Aim of the exercise —
Down to the last line, retype the records below exactly and skip the pictures.

Start of Material provided

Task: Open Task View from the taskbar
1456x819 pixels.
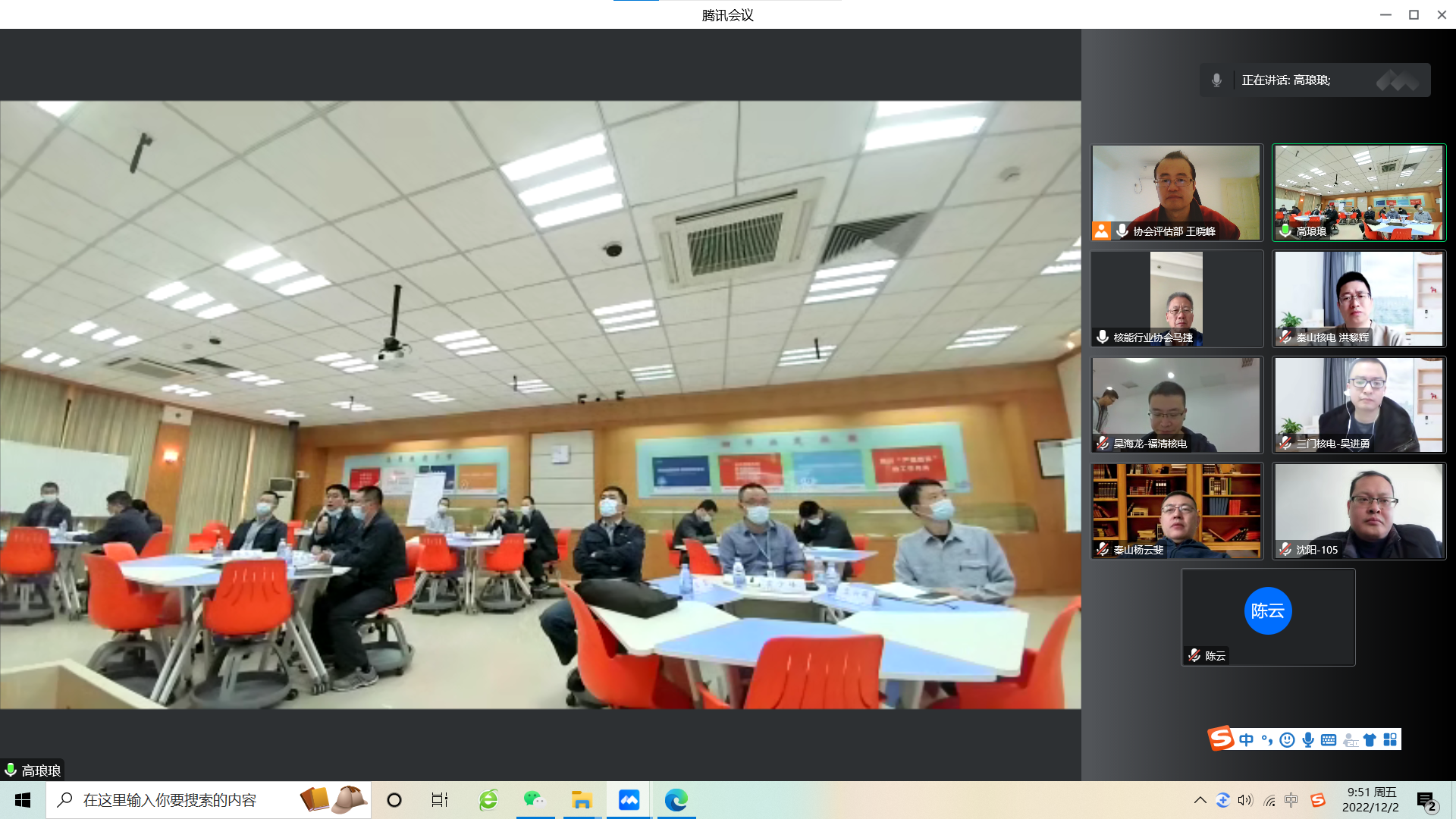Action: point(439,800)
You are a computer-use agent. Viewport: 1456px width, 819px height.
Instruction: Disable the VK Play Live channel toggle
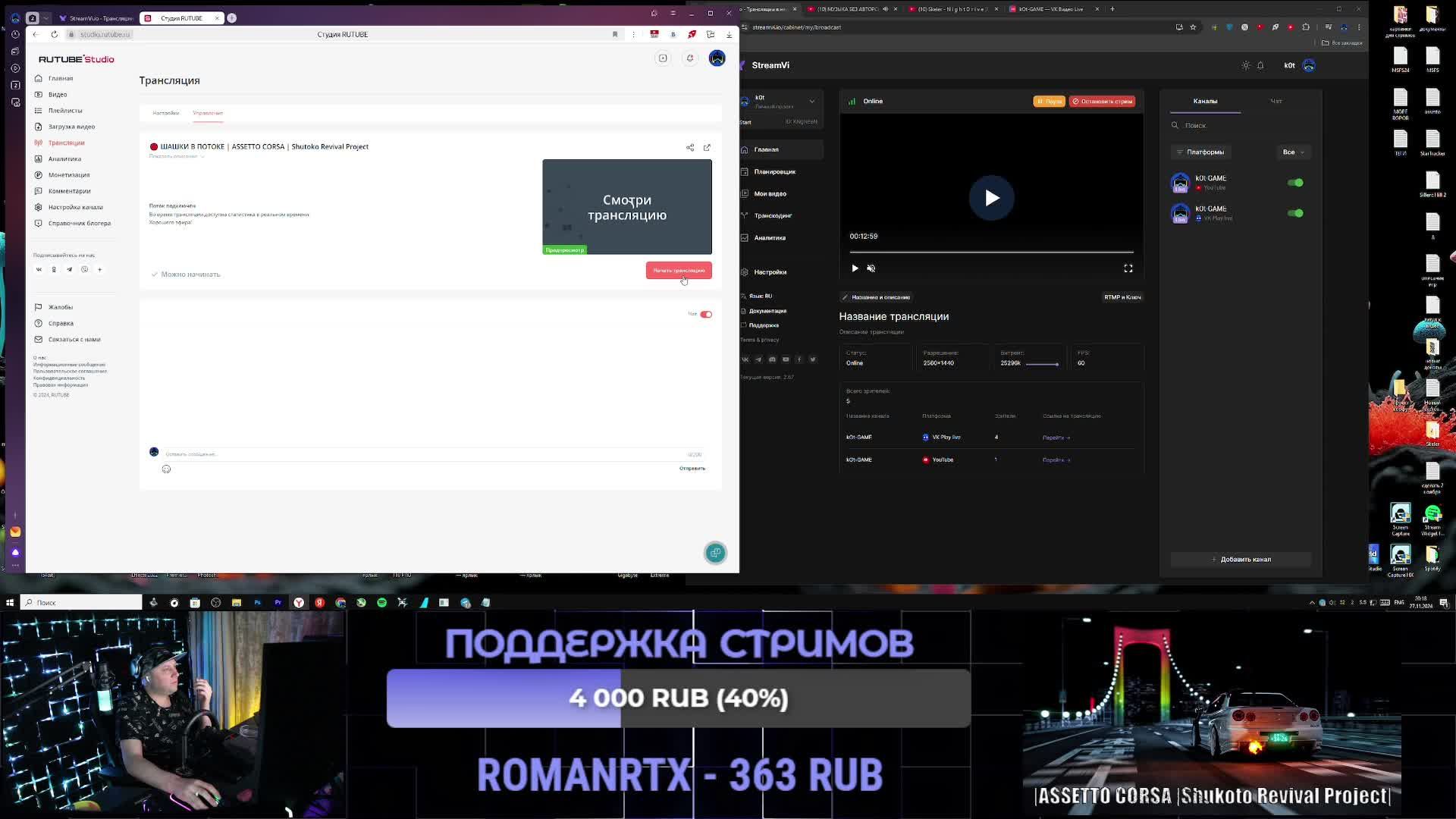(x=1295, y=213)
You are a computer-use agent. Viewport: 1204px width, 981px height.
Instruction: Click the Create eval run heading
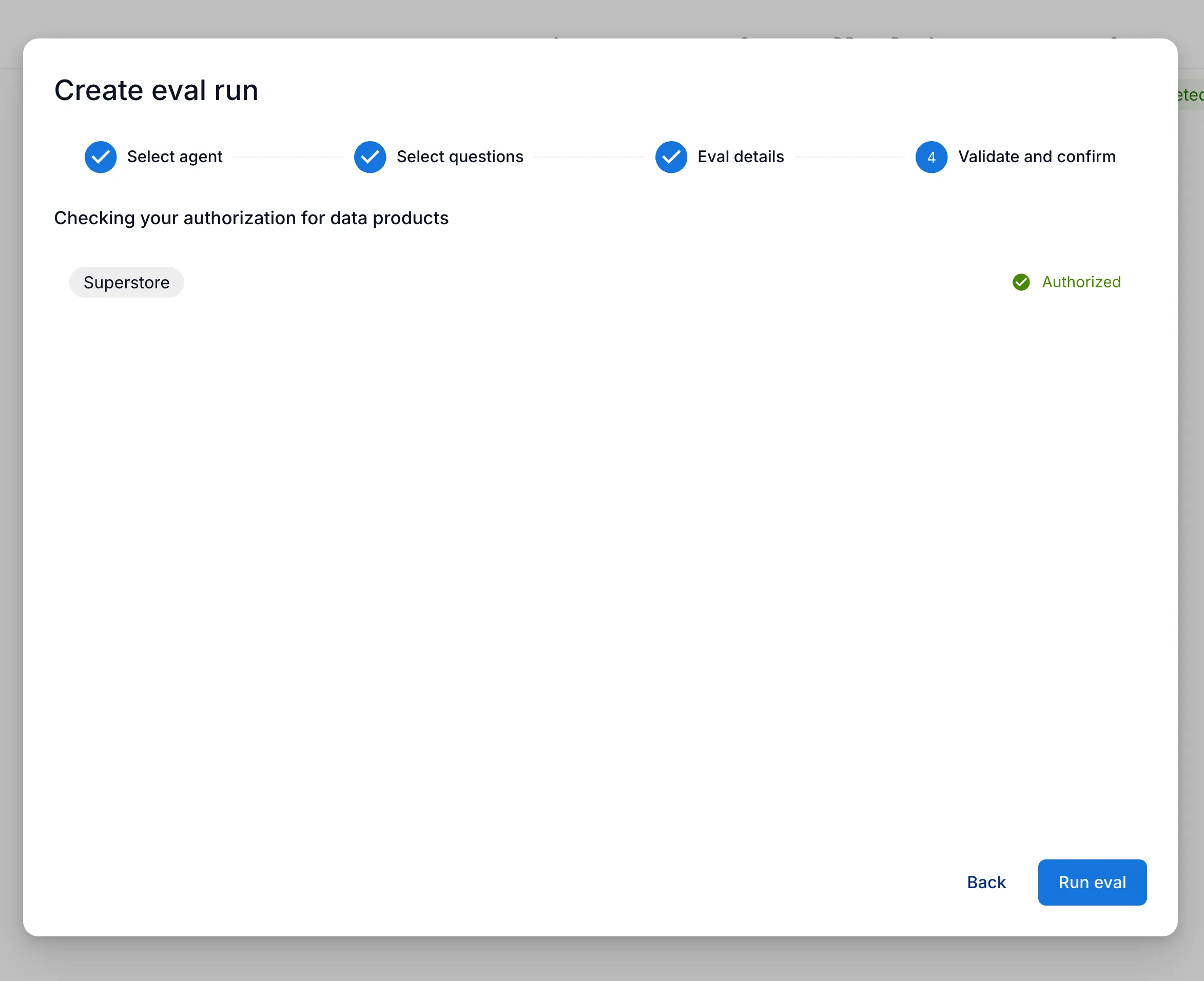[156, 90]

End of Material provided

Answer box —
Task: Open Task View from the taskbar
1456x819 pixels.
Action: point(439,800)
You are a computer-use agent. Viewport: 1456px width, 819px height.
Instruction: Disable the VK Play Live channel toggle
(x=1295, y=213)
You are a computer-use agent. Viewport: 1204px width, 981px height.
Instruction: Click the Create eval run heading
[156, 90]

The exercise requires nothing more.